**Text block:**
^^^^

One of my favorite recipes is for Fettuccine Alfredo; but of course, butter and heavy cream leap off the page at me. Thank goodness for the ability to modify. While I keep the butter in the recipe, I do replace heavy cream with light cream. Normally I might suggest a lower fat cheese made with 2% milk but not tonight. In fact, I splurged and bought parmigiano reggiano to grate myself. There are other ways to make this dish a bit more healthy.

Besides the 1/2 cup of parmesan cheese there is virtually no protein in this dish. I solved this dilemma with some grilled chicken. While a garden salad would be a nice way to incorporate some greenery, last night I decided to mix it up and grill up some zucchini and yellow squash to toss in with the pasta.

As you may have guessed from the title of this post I also strayed when it came to the pasta selection. The wider noodles of fettuccine seemed too intrusive for what was becoming a busy pasta dish. I went with thinner linguini noodles instead.

Who says you can’t have your pasta and creamy sauce too? I’m happy to report another success in the Fiore kitchen!

Alfredo Sauce

Makes enough for one box of Boutoni Fettuccine or Linguini

1/4 cup unsalted butter

1/2 cup heavy light cream

1/2 cup parmesan cheese

salt and pepper

Melt butter and cream in a deep sauce pan over medium-low heat. Once melted, add in cheese stirring frequently to melt all of the cheese. Add in salt and pepper to taste. Toss with pasta and any other mix ins.

^^^^

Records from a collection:
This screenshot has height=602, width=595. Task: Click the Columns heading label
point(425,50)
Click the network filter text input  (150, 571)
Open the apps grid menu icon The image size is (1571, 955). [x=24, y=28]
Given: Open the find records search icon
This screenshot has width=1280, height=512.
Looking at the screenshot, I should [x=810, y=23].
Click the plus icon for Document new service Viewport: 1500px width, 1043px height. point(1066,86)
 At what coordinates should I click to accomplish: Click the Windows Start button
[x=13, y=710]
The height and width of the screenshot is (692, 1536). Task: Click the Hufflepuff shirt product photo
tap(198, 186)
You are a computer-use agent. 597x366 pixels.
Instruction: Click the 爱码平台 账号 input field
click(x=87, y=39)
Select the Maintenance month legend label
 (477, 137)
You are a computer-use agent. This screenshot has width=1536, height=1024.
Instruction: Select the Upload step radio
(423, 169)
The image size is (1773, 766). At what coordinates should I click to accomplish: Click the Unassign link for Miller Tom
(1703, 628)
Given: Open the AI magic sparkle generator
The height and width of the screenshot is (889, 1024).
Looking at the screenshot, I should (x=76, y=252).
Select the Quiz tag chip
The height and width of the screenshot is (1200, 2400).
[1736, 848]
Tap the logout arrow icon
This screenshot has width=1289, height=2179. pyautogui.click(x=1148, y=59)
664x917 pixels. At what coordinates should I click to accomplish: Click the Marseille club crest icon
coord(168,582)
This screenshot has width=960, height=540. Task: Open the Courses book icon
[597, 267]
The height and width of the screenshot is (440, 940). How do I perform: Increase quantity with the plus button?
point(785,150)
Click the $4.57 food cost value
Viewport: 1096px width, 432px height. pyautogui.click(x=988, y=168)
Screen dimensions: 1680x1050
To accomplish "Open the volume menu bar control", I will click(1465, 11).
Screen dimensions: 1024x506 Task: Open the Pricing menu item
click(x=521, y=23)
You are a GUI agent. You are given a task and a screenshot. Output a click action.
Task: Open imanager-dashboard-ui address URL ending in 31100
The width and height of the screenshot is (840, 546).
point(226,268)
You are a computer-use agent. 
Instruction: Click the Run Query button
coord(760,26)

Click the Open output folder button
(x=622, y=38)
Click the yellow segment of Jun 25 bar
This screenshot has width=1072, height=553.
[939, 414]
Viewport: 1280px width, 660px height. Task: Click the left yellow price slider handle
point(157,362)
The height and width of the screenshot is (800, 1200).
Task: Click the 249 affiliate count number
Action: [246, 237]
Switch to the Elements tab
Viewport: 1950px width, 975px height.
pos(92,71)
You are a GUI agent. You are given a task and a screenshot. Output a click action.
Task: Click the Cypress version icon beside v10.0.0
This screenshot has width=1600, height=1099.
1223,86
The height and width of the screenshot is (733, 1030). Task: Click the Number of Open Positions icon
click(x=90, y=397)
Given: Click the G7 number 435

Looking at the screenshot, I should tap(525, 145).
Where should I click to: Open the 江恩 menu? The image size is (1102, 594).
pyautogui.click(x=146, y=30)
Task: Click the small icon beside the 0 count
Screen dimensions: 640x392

^^^^

**Directions:**
**1.** Answer these from the Alfredo text:
(a) What does the writer use in place of heavy cream?
(b) What did the writer add to give the dish protein?
(c) Which noodles replaced fettuccine?
**2.** Return the passage of the Alfredo text from "As you may have" up to and including "the Fiore kitchen!".
**3.** Decide whether each statement agrees with the Alfredo text. Answer yes or no, and quote the words that settle it.
(a) This time the writer used a lower-fat cheese made with 2% milk.
(b) The butter and cream are melted over medium-low heat.
(c) The vegetables grilled for the dish were zucchini and yellow squash.
The entries are independent material with no connection to the Alfredo text.

**Response list:**
**1.**
(a) Light cream.
(b) Grilled chicken.
(c) Thinner linguini noodles.

**2.**
As you may have guessed from the title of this post I also strayed when it came to the pasta selection. The wider noodles of fettuccine seemed too intrusive for what was becoming a busy pasta dish. I went with thinner linguini noodles instead.

Who says you can’t have your pasta and creamy sauce too? I’m happy to report another success in the Fiore kitchen!

**3.**
(a) No: "Normally I might suggest a lower fat cheese made with 2% milk but not tonight."
(b) Yes: "Melt butter and cream in a deep sauce pan over medium-low heat."
(c) Yes: "grill up some zucchini and yellow squash to toss in with the pasta"